For day-to-day activities, such as web browsing, instant messaging etc, the STRAFE RGB Silent was incredibly nice to use, however the “dampened” switches did feel odd and make it slightly tiring to use when doing a lot of typing – however this could strictly be subjective as typically I am used to using MX brown switches. Media playback was easy, although requires a bit more effort as the Fn button has to be pressed in conjunction with the correct function key – dedicated would have been much better, although perhaps this is crossing into the Kxx series’s territory.
Keyboards are pretty much a fact of life when it comes to PCs: without one, you wouldn’t be able to play most games, easily message your friends or type reviews such as this.

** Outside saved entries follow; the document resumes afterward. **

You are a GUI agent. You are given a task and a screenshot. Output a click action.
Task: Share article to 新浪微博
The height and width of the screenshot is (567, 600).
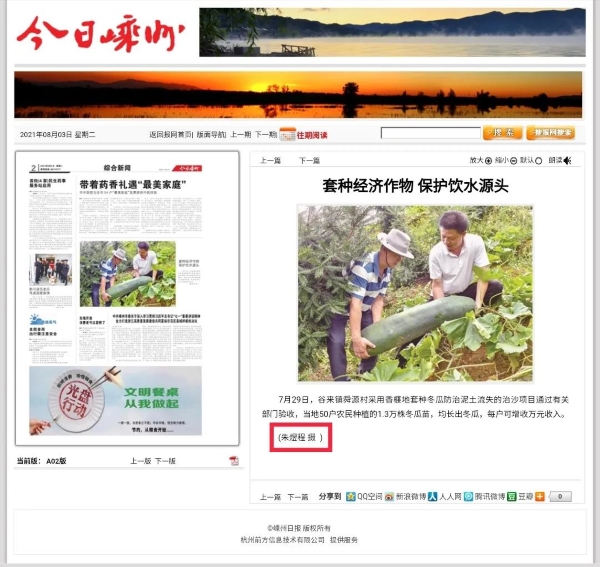tap(388, 496)
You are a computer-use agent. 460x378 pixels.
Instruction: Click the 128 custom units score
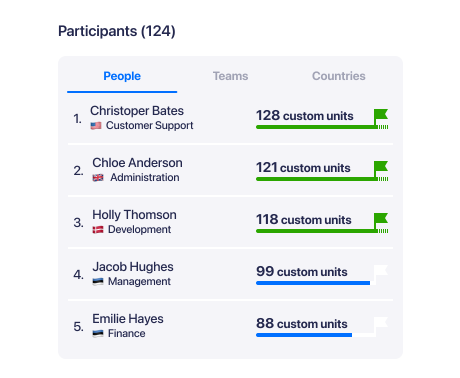click(305, 116)
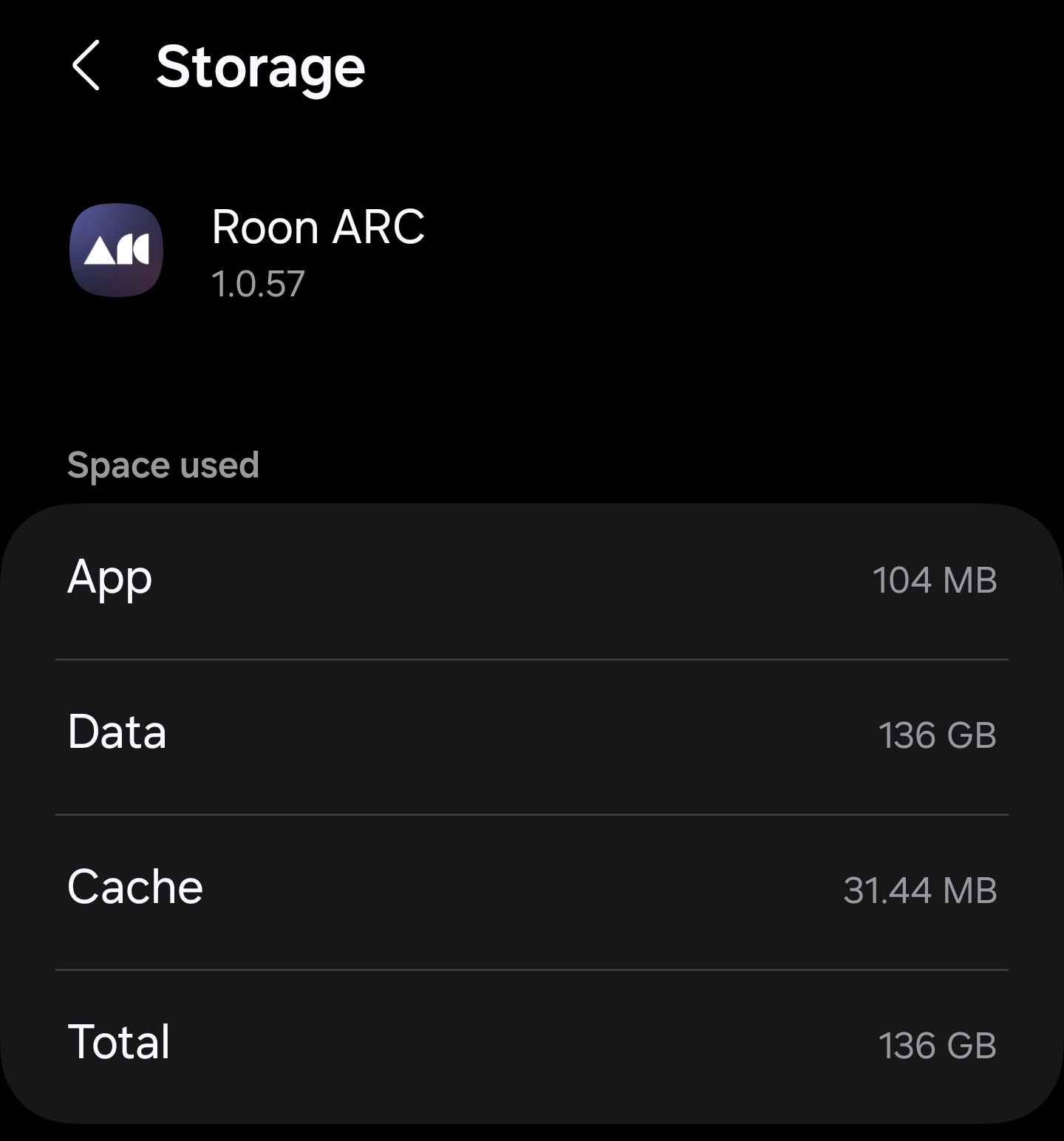Viewport: 1064px width, 1141px height.
Task: Tap the Total label text
Action: [119, 1043]
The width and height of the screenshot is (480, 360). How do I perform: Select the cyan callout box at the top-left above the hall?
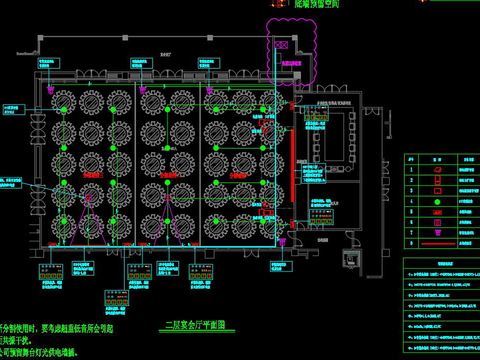click(x=49, y=63)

They have become very personal: you feel uncomfortable when you use someone else’s – it doesn’t feel quite right, it looks different and doesn’t deliver a nice typing experience. Consequently, many of us have heavily personalised our keyboards; whether it is to optimise gaming performance, adjust the visual appearance to suit your personal preference and/or to enhance you typing ability. Corsair are one of the first companies to let you change nearly all of the “soft” features, such as the individual backlit keys, button assignments and even a few of the keys caps.

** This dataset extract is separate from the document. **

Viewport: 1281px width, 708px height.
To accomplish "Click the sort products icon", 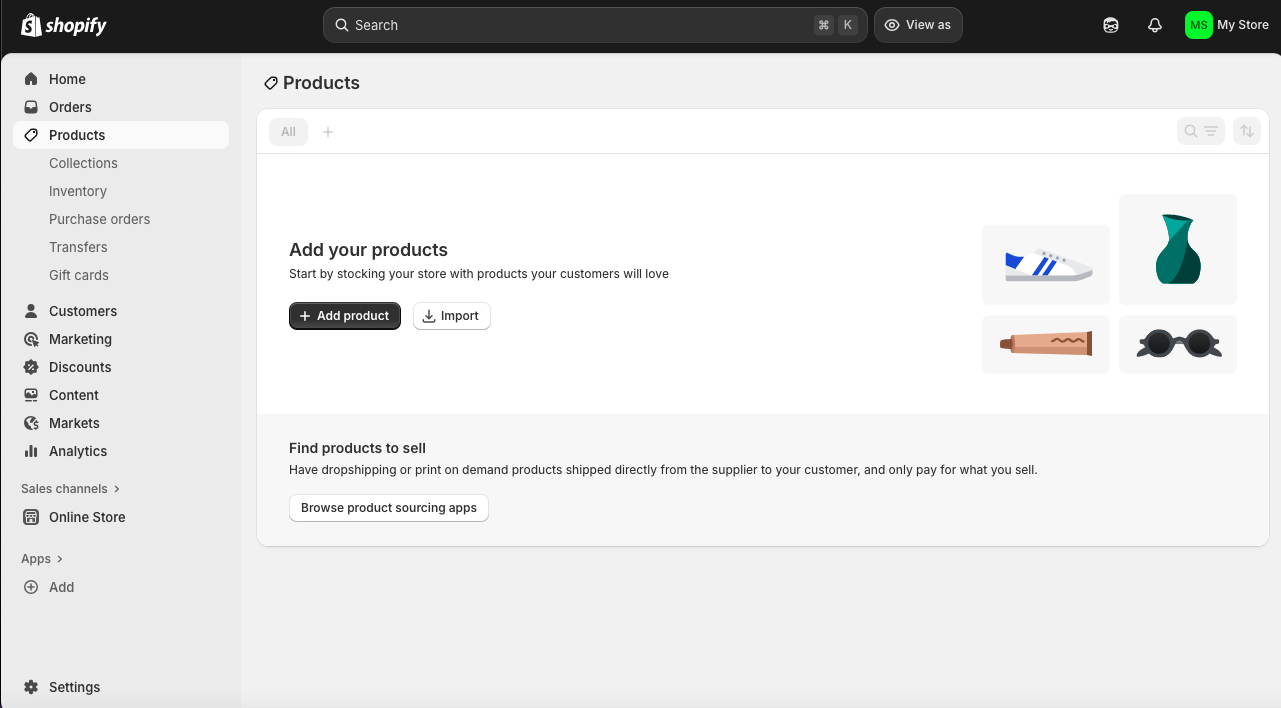I will point(1247,131).
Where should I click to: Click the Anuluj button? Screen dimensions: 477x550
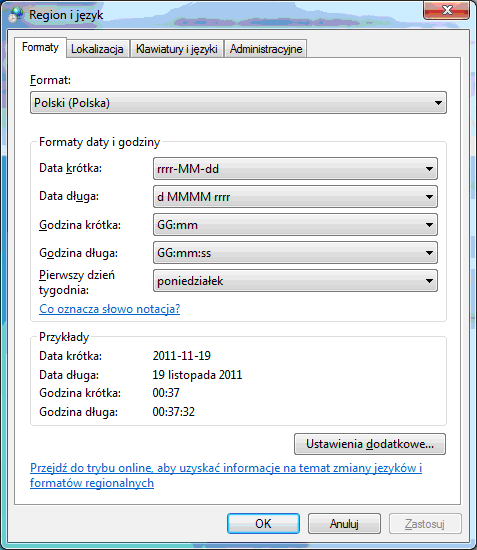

Annoyingly, Corsair have stuck with a non-standard bottom row, which does mean finding the right third-party key caps difficult, albeit not impossible, however as a big fan of swapping out key caps, I was disappointed to see this still hasn’t been changed. That said, it is great to see Corsair including additional sculpted key caps to aid in FPS and MOBA games and the textured space bar is a nice touch, although an additional blank one would have been an added bonus.
The STRAFE RGB is a great improvement over the basic STRAFE we took a look at several months ago. Whilst not much has changed in terms of looks, it does now have much quieter key presses, ideal for those living/working/gaming in close proximity of others. The RGB backlighting could be considered by many as a gimmick, but it does look great and allows an additional level of customisability – ideal for making the keyboard “yours” and the fact you can create and share lighting/key assignments with others is a fantastic feature. In fact the whole CUE software is a powerful means to customising the keyboard and other peripherals – so much so you can actually combine lighting effects with Corsair mice/headsets. To add a cherry on top, the profiles can be stored in the keyboard, meaning you don’t have to install the software on each machine used and import your profiles.
At a low of £130 (£150 for MX blue switches most likely due to high demand), the STRAFE RGB is positioned as direct competition to many of the top end keyboards such as the Ducky Shine range and CM Storm keyboards, however it is a first to feature the MX Silent switches AND RGB backlighting making it truly desirable to many. Combined with sleek looks and powerful software the STRAFE RGB really does stand out from the competition making it ideal not just for gamers, of which it is aimed, but also those who care about aesthetics and customisability. I’m finding it difficult to really fault the keyboard as whilst it does have it’s little niggles, it does tick pretty much every box and for those it doesn’t, you can spend a little extra time customising the software so that it does. Sure £130+ is a little steep for some, but if you want a top of the line keyboard, with looks to match, then you would be silly to not consider the STRAFE RGB. Watch out Ducky, CM Storm and others!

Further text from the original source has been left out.